To test this I wrote the following eval method and called using the
following commands

 

A = Load 'test' as (x:int,y:int);

B = ForEach test Generate PigTest(x,y);

Describe B;

 

public class CreateBag extends EvalFunc<DataBag>{

 

       TupleFactory mTupleFactory = TupleFactory.getInstance();

       BagFactory mBagFactory = BagFactory.getInstance();

       

       @Override

       public DataBag exec(Tuple input) throws IOException {

                     int a = (int)input.get(0);

                     int b = (int)input.get(1);

                     

                     DataBag result = mBagFactory.newDefaultBag();

                     

                     Tuple t1 = mTupleFactory.newTuple(2);

                     t1.set(0, a+1);

                     t1.set(1, b+1);

                     

                     Tuple t2 = mTupleFactory.newTuple(2);

                     t2.set(0, a+1);

                     t2.set(1, b+1);

                     

                     result.add(t1);

                     result.add(t2);

                     

                     return result;

       }

 

}

 

How can I call it and get the correct schema visible in Pig?
{(n1:int,n2:int)}

 

Thanks

 

Manu Cohen-Yashar

Senior Architect, Cloud Computing and Application Security

Sela Group

 

Phone: 972-4-9881203

Mobile: 972-52-5574551

 


Re: How to create Bag of tuples using eval UDF? How set its schema

Posted by Jonathan Coveney <jc...@gmail.com>.
Manu,

If you take a look at the page, you can see that part of the issue is
simply that you need to name the bag (depending on the version you are
using). doing "as b:bag{t:tuple(w1:chararray, w2:chararray)}" and let me
know if that fails.

As far as how to have a UDF properly output it's schema, you need to
override the outputSchema function. You can tediously build up the Schema
with schema objects, or you can do something kind of like this...

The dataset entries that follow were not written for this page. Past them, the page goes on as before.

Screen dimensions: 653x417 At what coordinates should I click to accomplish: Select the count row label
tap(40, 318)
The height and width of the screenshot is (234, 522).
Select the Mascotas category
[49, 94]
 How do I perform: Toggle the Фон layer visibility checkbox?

public Schema outputSchema(Schema input) {
    return
Utils.getSchemaFromString("b:bag{t:tuple(w1:chararray,w2:chararray)}");
}

There is some error handling that ignores and I forget if it is Utils or
PigUtils, but the point remains that it's definitely the easiest way to
make a schema, if you know that it won't change based on the input.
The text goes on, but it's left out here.